Subscribe to DSC Newsletter

Is there anyone who regularly does Market Basket Analysis / Frequent Item Sets, and can recommend any software to use (or not to use)? I am particulary interested in cost,ease of use,amount of data preprocessing required and how much data it can cope with. I have already tried Weka apriori algorithm and was wondering what else is out there.

Also, is there a 'common' format that shops store their sale data as. For example, I have shop ID and time stamps for each item and have to use these to determine which items are in the same basket (all items in a basket get the same time stamp). Is this 'the norm' (ie one item per row in the database and some common link)?

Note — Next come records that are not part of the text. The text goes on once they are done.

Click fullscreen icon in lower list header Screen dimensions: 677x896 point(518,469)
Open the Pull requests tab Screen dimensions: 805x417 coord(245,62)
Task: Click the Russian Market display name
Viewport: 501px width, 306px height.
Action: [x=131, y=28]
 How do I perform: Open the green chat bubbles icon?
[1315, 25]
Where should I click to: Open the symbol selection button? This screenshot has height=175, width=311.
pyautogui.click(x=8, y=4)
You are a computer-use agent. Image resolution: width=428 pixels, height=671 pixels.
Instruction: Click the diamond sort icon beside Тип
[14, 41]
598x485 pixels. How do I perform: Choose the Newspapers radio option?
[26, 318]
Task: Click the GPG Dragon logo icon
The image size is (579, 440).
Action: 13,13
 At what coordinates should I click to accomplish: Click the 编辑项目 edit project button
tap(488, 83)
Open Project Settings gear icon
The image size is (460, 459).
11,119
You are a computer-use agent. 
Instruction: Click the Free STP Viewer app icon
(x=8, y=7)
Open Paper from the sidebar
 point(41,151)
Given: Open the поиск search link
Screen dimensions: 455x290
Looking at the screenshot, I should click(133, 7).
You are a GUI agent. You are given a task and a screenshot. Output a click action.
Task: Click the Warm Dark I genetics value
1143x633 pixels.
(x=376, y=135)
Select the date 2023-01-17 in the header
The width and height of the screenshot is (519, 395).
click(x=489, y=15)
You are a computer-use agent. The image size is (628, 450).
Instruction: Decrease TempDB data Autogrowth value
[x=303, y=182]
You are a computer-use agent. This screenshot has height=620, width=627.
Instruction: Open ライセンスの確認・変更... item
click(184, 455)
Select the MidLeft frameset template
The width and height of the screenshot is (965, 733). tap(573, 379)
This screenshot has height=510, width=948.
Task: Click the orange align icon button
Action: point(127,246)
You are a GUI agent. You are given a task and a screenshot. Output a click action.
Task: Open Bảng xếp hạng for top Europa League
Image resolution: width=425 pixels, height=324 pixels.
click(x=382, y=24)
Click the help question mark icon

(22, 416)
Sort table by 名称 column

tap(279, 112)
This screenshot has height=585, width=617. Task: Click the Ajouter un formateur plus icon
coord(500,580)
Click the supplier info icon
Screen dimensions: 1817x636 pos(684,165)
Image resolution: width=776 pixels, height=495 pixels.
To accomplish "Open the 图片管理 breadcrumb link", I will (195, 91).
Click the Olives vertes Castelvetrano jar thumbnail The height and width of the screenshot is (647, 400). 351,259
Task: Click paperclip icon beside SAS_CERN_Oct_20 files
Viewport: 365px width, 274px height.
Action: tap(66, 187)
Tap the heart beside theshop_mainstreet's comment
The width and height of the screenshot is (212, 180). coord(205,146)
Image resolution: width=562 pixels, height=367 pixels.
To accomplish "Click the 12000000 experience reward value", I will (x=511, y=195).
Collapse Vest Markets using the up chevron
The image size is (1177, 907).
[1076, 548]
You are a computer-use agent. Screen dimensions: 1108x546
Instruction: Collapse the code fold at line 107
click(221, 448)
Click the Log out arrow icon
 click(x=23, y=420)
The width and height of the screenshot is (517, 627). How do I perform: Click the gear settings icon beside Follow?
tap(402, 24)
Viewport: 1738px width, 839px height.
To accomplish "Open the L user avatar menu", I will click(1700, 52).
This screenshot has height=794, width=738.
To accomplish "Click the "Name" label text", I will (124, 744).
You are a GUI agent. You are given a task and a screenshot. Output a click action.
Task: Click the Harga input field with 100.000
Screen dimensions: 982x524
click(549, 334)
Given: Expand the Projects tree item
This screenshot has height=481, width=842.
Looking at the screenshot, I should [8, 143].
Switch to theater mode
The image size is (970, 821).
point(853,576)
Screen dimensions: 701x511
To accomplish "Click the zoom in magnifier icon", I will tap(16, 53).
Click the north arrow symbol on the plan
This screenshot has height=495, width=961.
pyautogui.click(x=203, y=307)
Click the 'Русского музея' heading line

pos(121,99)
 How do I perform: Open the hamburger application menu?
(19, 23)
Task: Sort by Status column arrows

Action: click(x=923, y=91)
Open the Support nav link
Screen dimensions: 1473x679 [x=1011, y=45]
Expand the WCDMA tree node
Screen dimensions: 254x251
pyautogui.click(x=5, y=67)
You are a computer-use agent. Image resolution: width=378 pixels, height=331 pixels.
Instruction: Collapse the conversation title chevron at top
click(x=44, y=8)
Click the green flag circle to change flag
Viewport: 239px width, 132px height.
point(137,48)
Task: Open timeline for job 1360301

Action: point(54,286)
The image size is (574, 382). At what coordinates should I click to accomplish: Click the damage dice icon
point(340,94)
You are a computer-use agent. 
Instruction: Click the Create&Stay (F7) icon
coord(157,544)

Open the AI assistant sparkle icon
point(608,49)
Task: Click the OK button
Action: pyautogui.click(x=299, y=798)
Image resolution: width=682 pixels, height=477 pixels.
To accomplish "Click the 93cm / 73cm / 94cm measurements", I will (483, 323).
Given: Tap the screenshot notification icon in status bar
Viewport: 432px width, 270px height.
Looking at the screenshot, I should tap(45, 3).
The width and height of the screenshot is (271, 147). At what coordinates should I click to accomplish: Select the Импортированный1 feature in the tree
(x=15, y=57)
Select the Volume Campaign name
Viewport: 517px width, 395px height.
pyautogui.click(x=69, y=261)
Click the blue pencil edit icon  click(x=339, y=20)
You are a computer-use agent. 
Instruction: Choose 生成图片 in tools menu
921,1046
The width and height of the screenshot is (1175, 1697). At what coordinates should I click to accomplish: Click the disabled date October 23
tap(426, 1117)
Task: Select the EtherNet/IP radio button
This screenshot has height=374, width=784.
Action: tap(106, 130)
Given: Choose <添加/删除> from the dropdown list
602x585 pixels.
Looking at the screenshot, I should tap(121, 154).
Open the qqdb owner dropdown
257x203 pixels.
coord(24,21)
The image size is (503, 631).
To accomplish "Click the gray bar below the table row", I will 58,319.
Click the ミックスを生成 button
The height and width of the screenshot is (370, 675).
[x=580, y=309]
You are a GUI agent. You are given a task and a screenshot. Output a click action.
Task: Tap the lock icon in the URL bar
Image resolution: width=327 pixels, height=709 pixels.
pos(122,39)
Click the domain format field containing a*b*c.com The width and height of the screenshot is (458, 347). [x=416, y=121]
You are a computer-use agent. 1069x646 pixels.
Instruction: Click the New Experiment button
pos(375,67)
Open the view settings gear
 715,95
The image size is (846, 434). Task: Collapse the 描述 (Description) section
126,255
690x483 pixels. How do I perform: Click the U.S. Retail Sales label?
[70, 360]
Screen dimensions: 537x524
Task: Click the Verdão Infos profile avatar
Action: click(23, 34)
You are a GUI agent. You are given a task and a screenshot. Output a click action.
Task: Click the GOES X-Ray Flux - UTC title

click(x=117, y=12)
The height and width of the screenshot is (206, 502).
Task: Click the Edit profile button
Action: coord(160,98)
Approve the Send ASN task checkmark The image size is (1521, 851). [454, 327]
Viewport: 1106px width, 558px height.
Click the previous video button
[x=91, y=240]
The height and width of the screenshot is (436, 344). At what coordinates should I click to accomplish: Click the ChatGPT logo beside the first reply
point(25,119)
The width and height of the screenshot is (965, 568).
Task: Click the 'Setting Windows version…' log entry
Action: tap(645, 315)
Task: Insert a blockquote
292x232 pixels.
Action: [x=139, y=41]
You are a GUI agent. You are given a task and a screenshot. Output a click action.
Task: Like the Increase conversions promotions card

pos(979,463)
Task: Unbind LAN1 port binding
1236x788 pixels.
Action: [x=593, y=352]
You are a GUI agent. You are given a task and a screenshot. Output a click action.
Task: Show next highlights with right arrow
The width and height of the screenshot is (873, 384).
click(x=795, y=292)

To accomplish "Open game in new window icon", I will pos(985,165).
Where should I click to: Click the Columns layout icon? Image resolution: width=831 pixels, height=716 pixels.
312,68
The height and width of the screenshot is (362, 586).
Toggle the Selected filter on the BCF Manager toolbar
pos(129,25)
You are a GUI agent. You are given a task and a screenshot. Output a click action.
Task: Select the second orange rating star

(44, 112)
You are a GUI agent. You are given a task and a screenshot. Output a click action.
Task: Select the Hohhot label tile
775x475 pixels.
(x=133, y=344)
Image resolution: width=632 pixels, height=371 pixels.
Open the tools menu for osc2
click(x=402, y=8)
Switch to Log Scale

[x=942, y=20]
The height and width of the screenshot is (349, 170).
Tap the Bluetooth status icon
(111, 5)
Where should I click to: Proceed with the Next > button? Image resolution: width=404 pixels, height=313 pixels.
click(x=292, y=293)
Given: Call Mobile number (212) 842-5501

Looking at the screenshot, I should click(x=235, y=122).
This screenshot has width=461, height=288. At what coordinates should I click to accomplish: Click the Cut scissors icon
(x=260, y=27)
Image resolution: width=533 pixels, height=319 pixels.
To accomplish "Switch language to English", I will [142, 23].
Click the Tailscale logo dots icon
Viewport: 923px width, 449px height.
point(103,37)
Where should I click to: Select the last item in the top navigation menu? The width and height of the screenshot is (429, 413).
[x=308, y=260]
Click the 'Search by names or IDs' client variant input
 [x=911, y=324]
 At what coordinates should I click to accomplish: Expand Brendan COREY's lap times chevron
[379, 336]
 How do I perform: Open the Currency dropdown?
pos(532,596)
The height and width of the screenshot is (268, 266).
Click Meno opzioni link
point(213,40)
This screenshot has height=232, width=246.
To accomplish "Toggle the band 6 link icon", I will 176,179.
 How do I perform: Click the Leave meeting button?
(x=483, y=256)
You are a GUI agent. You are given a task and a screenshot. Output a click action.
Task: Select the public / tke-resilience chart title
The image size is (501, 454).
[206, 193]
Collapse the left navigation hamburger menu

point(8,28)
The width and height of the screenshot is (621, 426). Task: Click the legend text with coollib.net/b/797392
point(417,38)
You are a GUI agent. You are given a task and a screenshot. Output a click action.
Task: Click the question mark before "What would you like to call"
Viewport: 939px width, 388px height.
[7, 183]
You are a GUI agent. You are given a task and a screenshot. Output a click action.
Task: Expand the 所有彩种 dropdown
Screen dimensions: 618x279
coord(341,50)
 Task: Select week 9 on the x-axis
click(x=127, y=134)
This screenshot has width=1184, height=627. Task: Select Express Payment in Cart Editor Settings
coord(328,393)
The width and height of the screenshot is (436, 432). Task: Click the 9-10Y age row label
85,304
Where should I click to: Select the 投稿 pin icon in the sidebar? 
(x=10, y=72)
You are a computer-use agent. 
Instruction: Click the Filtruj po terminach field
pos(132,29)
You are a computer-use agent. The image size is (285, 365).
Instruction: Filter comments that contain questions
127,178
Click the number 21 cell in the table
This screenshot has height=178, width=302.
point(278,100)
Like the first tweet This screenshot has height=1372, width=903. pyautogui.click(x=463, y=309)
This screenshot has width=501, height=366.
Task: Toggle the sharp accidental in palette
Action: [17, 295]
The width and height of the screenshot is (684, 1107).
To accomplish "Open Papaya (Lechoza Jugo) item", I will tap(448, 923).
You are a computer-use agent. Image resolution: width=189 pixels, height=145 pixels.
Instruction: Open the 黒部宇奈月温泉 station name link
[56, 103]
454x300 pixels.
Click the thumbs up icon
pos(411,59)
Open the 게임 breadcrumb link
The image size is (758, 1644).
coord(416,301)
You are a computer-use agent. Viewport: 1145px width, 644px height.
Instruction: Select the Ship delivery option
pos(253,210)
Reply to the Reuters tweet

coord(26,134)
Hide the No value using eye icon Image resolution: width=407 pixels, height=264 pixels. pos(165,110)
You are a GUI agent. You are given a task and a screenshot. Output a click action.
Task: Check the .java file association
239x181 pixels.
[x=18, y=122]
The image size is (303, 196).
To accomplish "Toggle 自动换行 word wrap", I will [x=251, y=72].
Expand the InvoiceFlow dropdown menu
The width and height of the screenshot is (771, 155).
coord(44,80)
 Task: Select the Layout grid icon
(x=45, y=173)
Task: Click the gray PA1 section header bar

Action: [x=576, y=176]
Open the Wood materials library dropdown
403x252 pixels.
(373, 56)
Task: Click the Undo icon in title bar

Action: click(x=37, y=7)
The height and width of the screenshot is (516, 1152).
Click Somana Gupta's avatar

Thanks in advance for sharing your experience,


Views: 563

Replies to This Discussion

I have done over 30+ Market Basket Analysis jobs in the last 15 years.

There is usually some form of register ID or transaction ID along with store ID and time stamp. Also if the store has a loyalty card program the the Individual or household ID can be very useful.

About ten years ago I decided to write my own code to do this type of analysis. I did this because none of the tools that I found commercially available at the time would scale or could be run in parallel. I also found that most comercial could relied on the 20 year old concept from IBM (Anticedent and Consequent) when a Market Basket does not imply any order.

There are two pillars my code (unix shell script and perl) depend on. The data is sorted so that all the transactions are available and that i am only going to determine item pairs by applying "Yule's Q" in order to selct item pairs that go together with high odds. I will use Graphical techniques, transitive closure, to build unique groups of items, these groups partition the item universe.

If you are a coder you can easily write the pair counting your self as follows
1 limit the number of pair counts so that you do not run out of memory. My code wrote pair counts to disk when the number of pairs I was tracking reached 1M. (i just flushed the memory to disk and freed the memory)
2 inorder to do pair analysis you only need to track three things. The total number of baskets. How many baskets does each item fall into. Given a pair of items (a,b) how many baskets have both items a and b. (Becareful (a,b) = (b,a) I usually order the item numbers so that I am not doing double accounting.) This can be as bad as an (N*(N-1)+N+1) memory problem with N equal to the number of items.
3 if you are required to flush the counts to disk then gather them togeter before determining the ODDS of a pair occuring and applying Yule's Q to the ODDS.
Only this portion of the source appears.